I recently read an article about getting rid of junk – physical junk – in the house. What a perfect analogy for resentment! The organizer’s advice to the homeowner was to take care of her own stuff, and leave the husband’s stuff alone. You only get to discard junk that you own, bought, or brought into the house. It’s not fair to throw out another person’s stuff, when you still have stuff in there, too
The same applies to resentment: Only when you own your own issues, can you throw them out. (And really, why wouldn’t you want to?)
What you can do is talk with your spouse. You can express why you feel wronged, and then either release it or hold your ground. But the first step is acknowledging that you own the resentment. You spouse may even be oblivious to the fact that you’ve been feeling your level of resentment. It’s probably the right thing to do to tell him or her… as long as you’re willing to accept some of the responsibility for changing the scenario.
Another tactic? Own it, but don’t talk about it. Instead, suck it up and release it. Are you making something out of nothing? Here’s where you have to put on your big girl or boy pants and decide whether that thing you’re resentful about is something you’re going to live with (you know it if it is) or something you are going to attempt to change. IF it’s something you’re going to accept, then you must drop the resentment. If you made the choice to get rid of it, then do it with conviction and make your case. If you made the choice to live with it, then move on.

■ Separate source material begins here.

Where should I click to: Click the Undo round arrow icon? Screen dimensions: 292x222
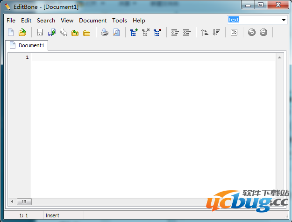tap(252, 33)
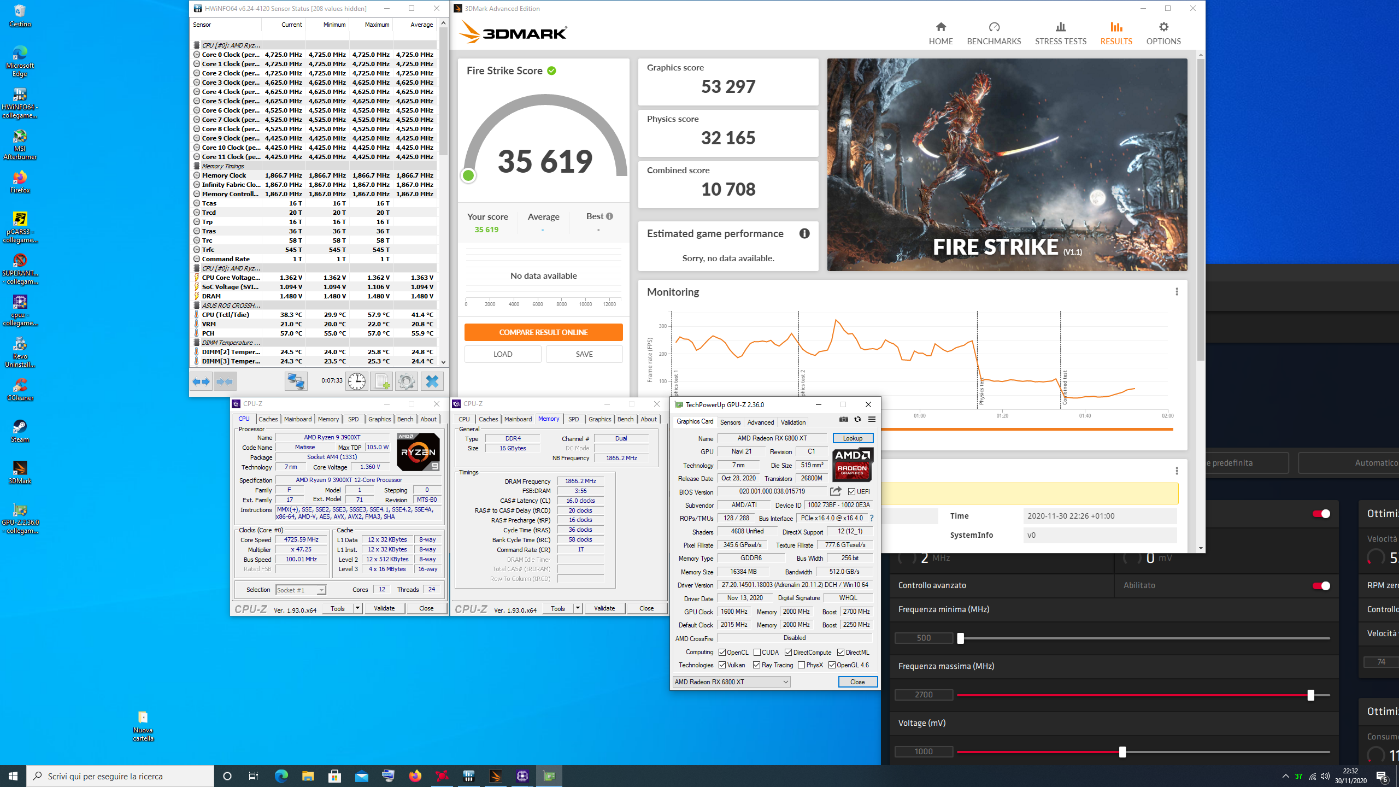
Task: Open GPU-Z hamburger menu icon
Action: [872, 419]
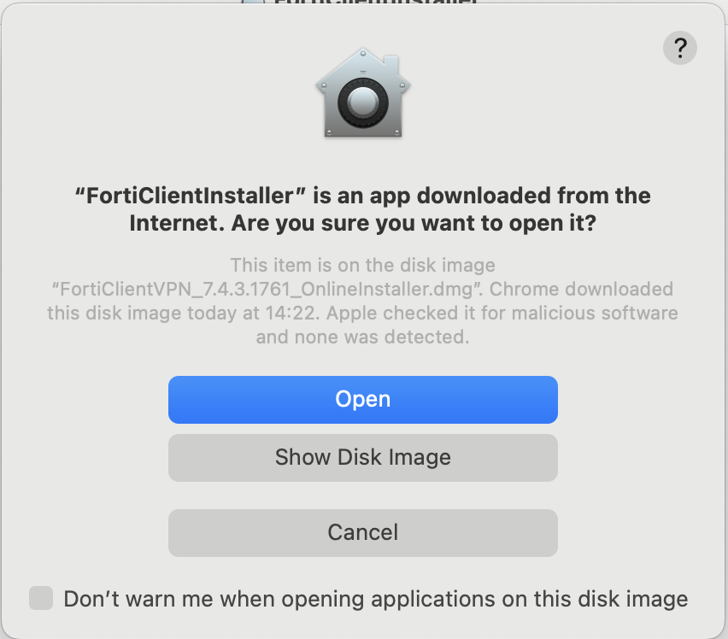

In Jane’s case, of course the child needed to be picked up, so there were no alternatives to the problem. But she also had to own the fact that she arranged an afternoon of shopping without consulting her husband Jake. How was he to know that she was feeling so constricted by her work schedule? She did not confide in him. She could have taken responsibility in two ways: Either tell Jake that she was planning to take the afternoon off and needed his cooperation to make it happen; OR have a back up plan for the child (e.g. a sitter or after care center for their child). She could also ask her husband to share in the holiday preparations so she didn’t feel so responsible for everything. Either one of those options would have prevented her resentment in feeling dumped on.
And both required her responsibility.
Many times that feeling of resentment is your inner self’s way of saying “Dang, I didn’t stand up for myself, or “I didn’t protect my interests.” And sometimes it means “I need to connect in a clearer way with my partner.”
Learning from past resentment is the best way to prevent future glitches. That resentment belongs to you; and can be alleviated with good communication, clear objectives, and planning.